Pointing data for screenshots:
>> START

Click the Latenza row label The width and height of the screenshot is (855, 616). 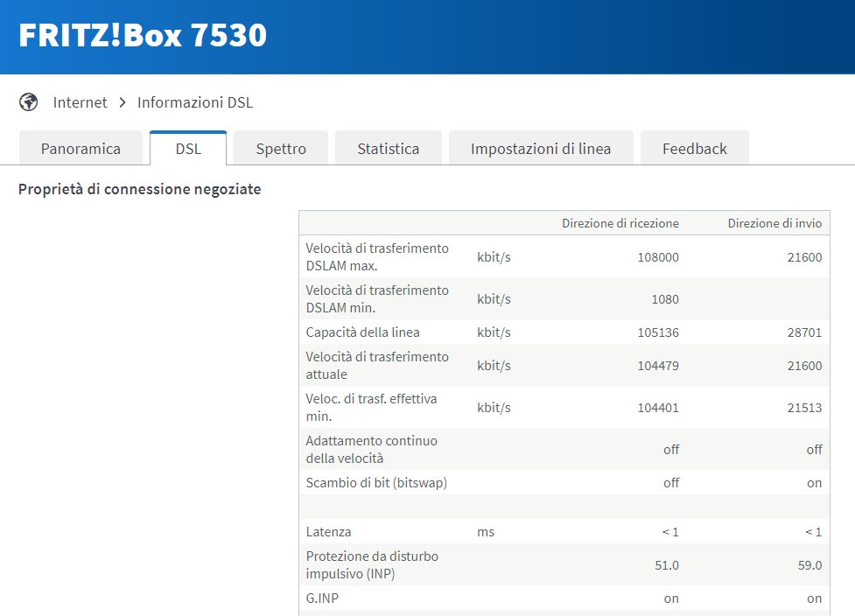tap(328, 531)
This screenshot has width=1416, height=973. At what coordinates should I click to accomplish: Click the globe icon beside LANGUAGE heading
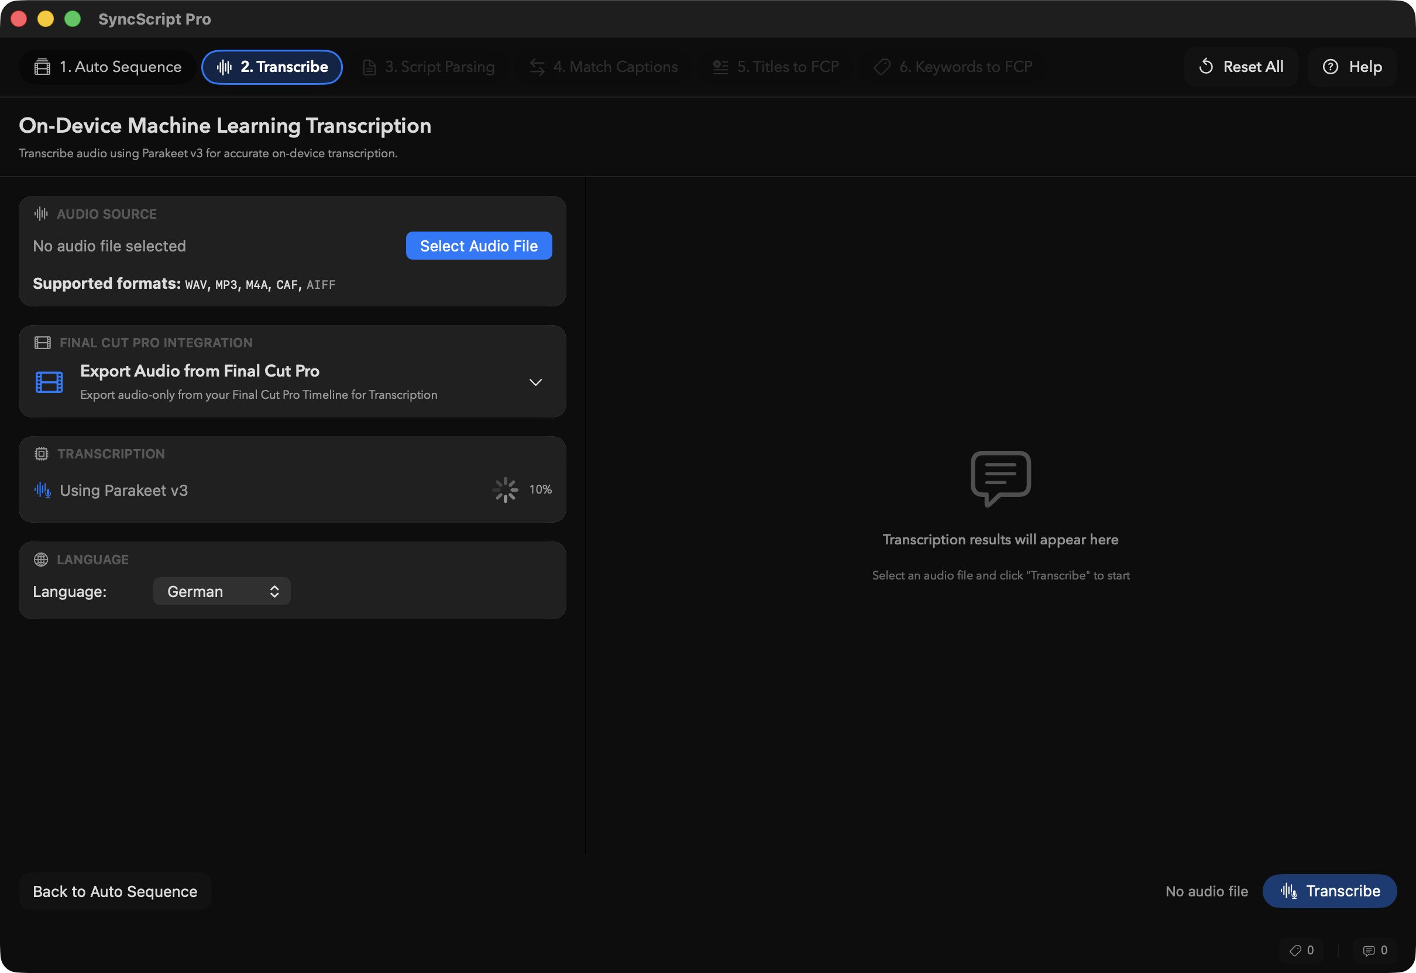(41, 560)
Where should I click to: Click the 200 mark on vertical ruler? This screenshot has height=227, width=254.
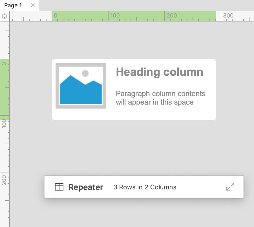point(4,180)
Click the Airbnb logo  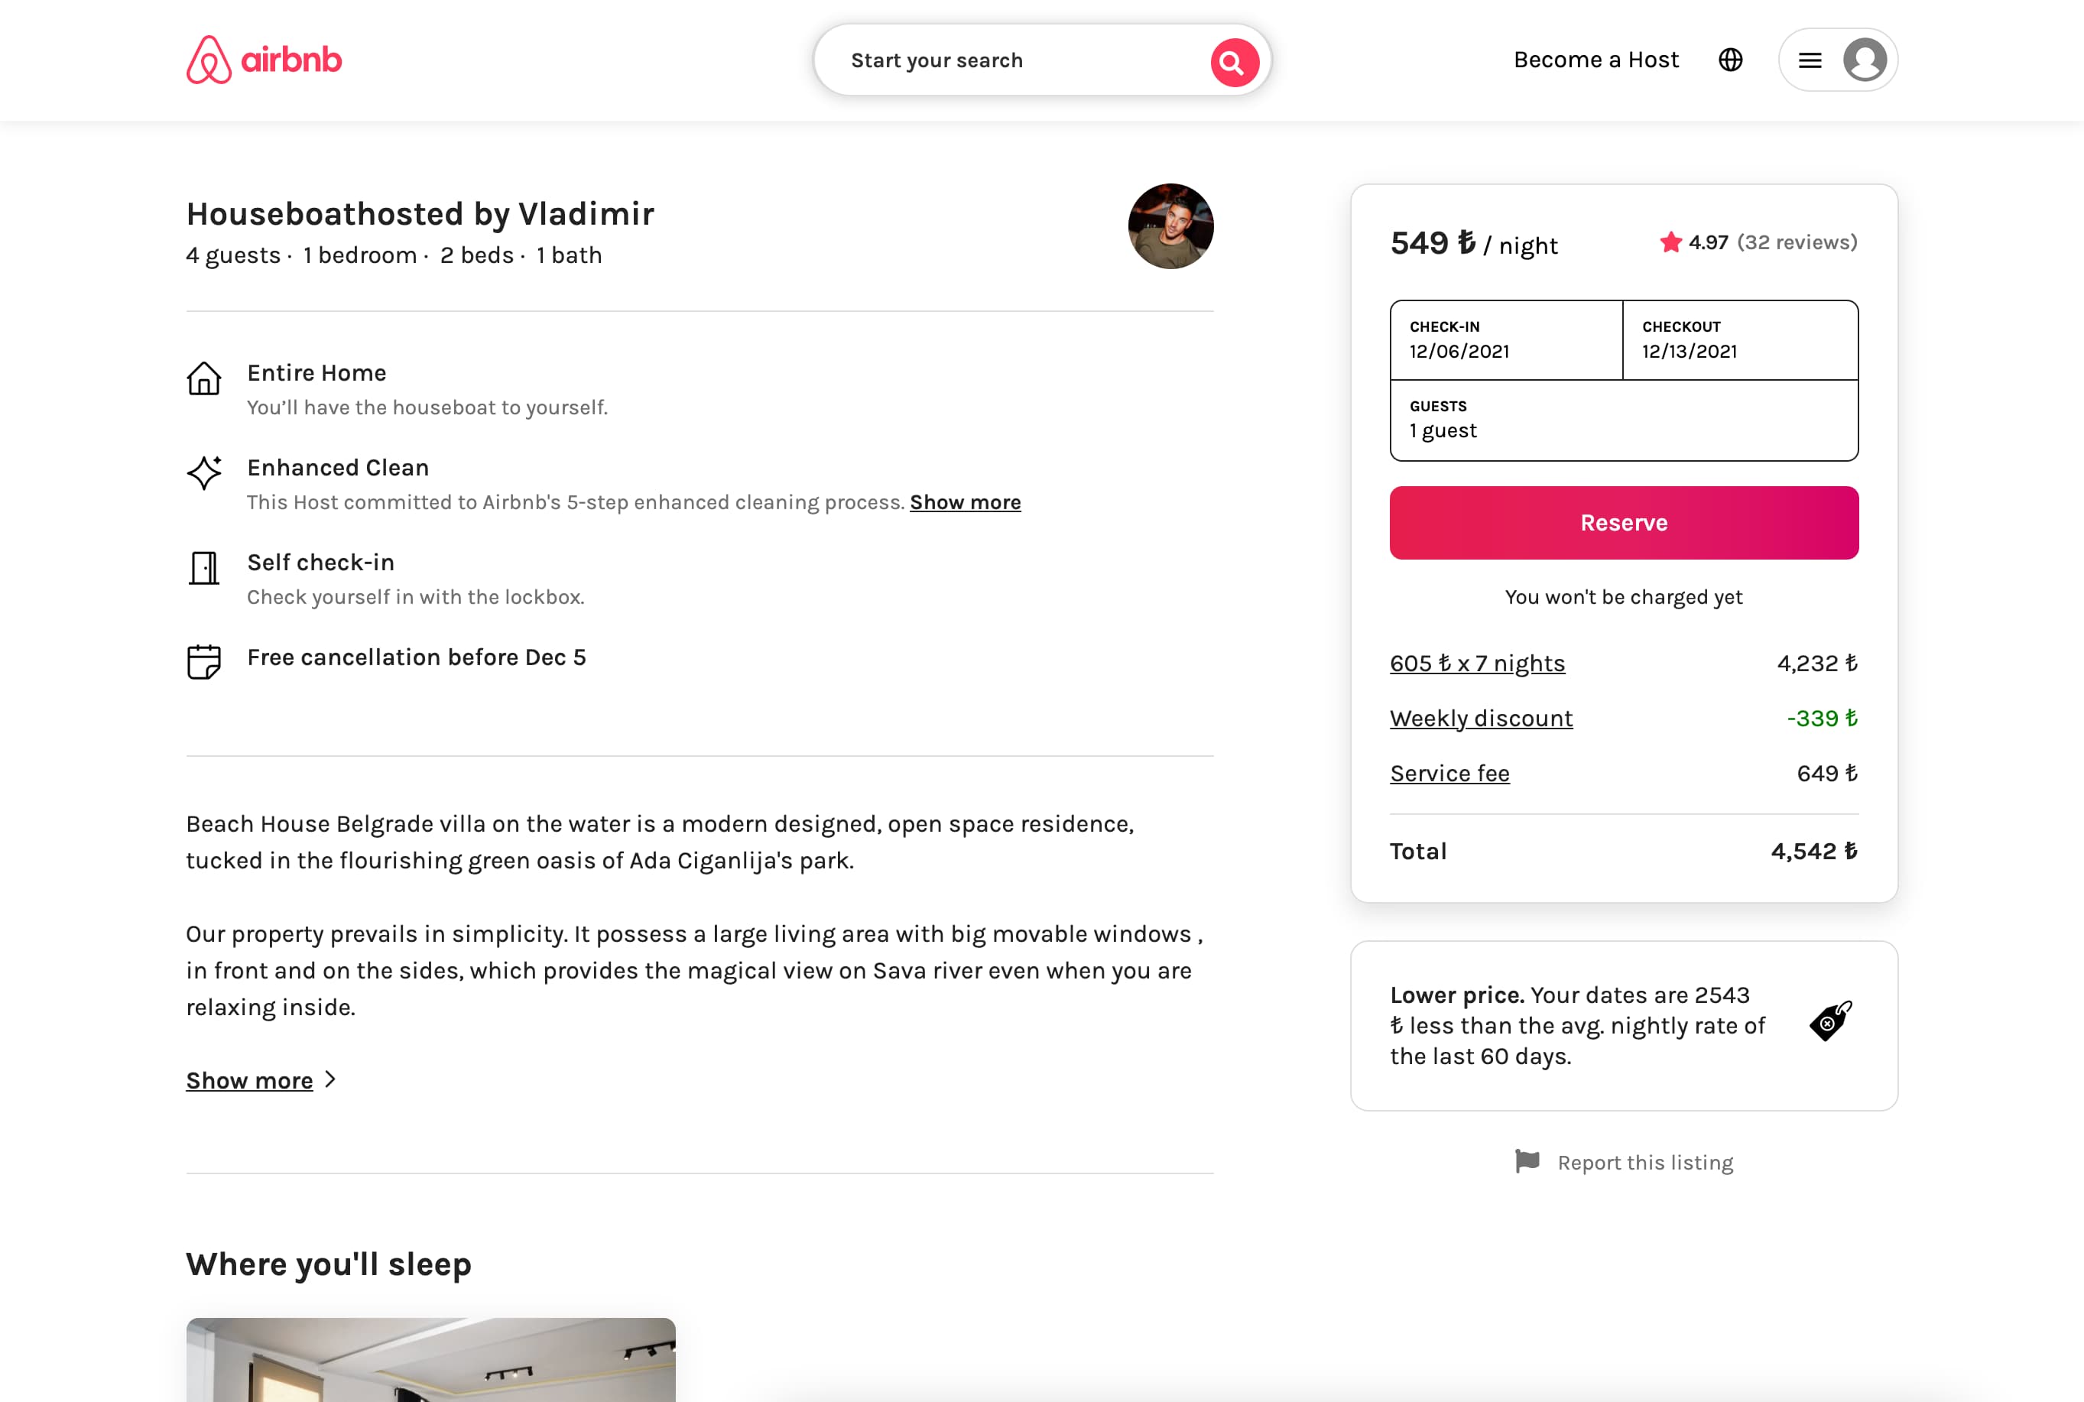point(264,59)
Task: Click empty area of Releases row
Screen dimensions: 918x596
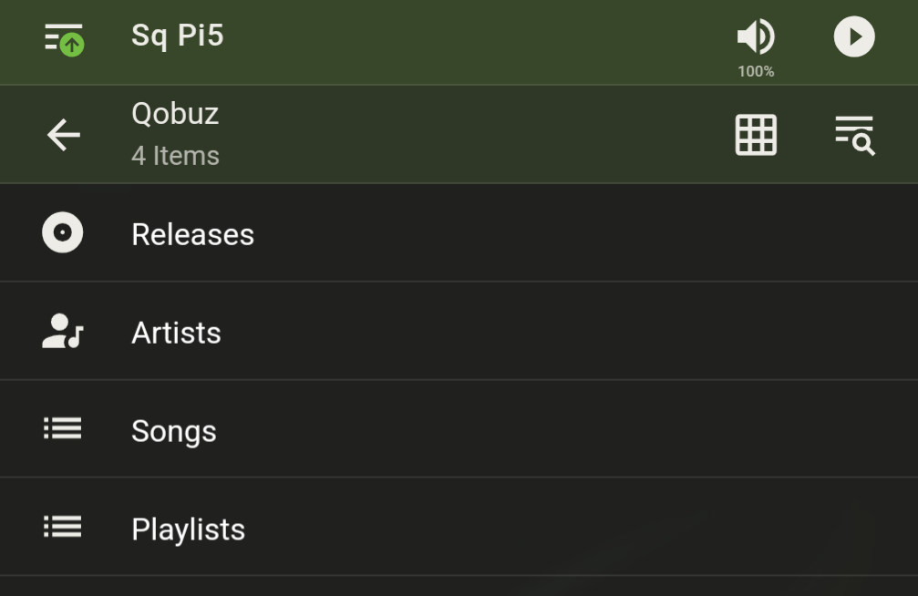Action: pos(585,233)
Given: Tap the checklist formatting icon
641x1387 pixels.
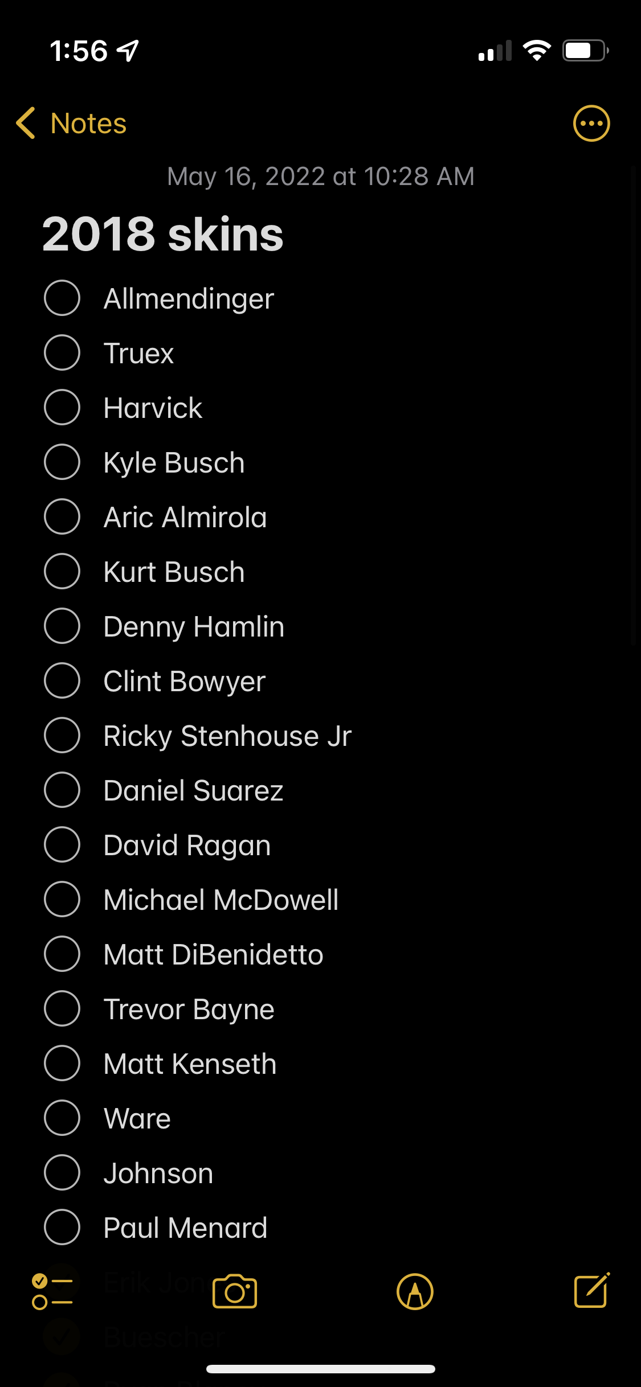Looking at the screenshot, I should (x=52, y=1291).
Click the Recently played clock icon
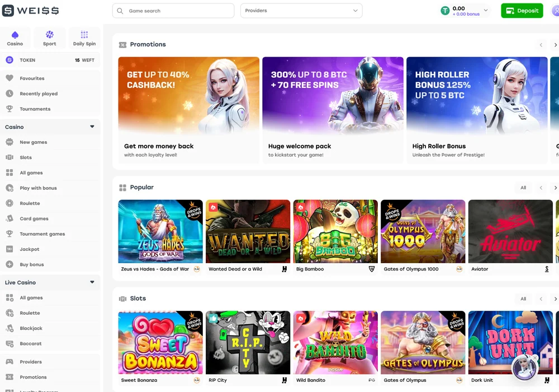The image size is (559, 392). [10, 94]
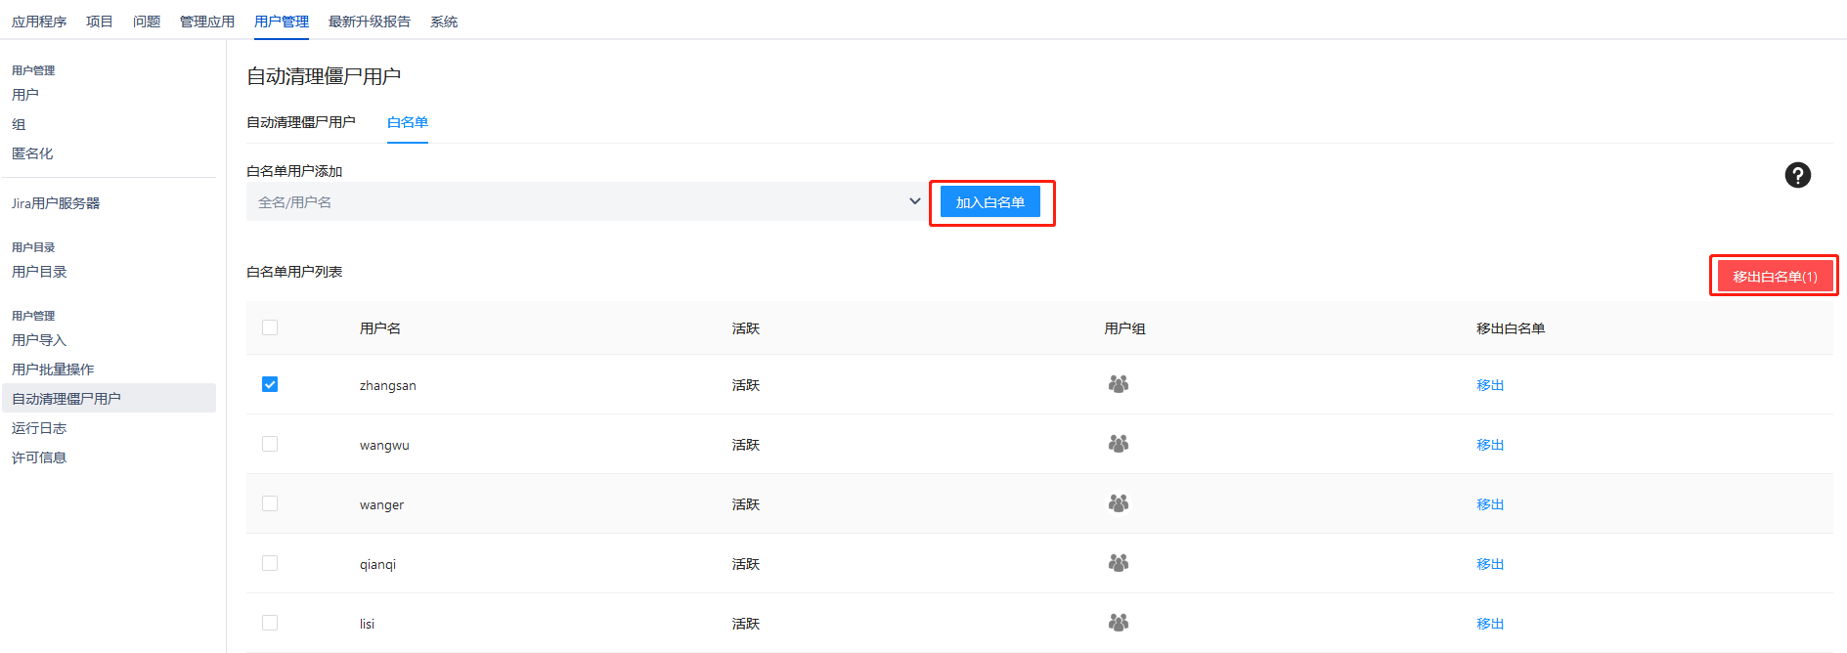The image size is (1847, 653).
Task: Select the qianqi row checkbox
Action: click(270, 563)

>> END

## Description of the task
Copy the lines of the data above verbatim, starting at the line containing "Task: Click empty area of Releases row" and continuing through the end of the data, both ends included. Omit the pictures from your answer.

## Exercise output
Task: Click empty area of Releases row
Screen dimensions: 918x596
Action: pos(585,233)
Given: Tap the checklist formatting icon
641x1387 pixels.
Looking at the screenshot, I should (x=52, y=1291).
Click the Recently played clock icon
The image size is (559, 392). [10, 94]
The image size is (1847, 653).
Task: Select the qianqi row checkbox
Action: click(270, 563)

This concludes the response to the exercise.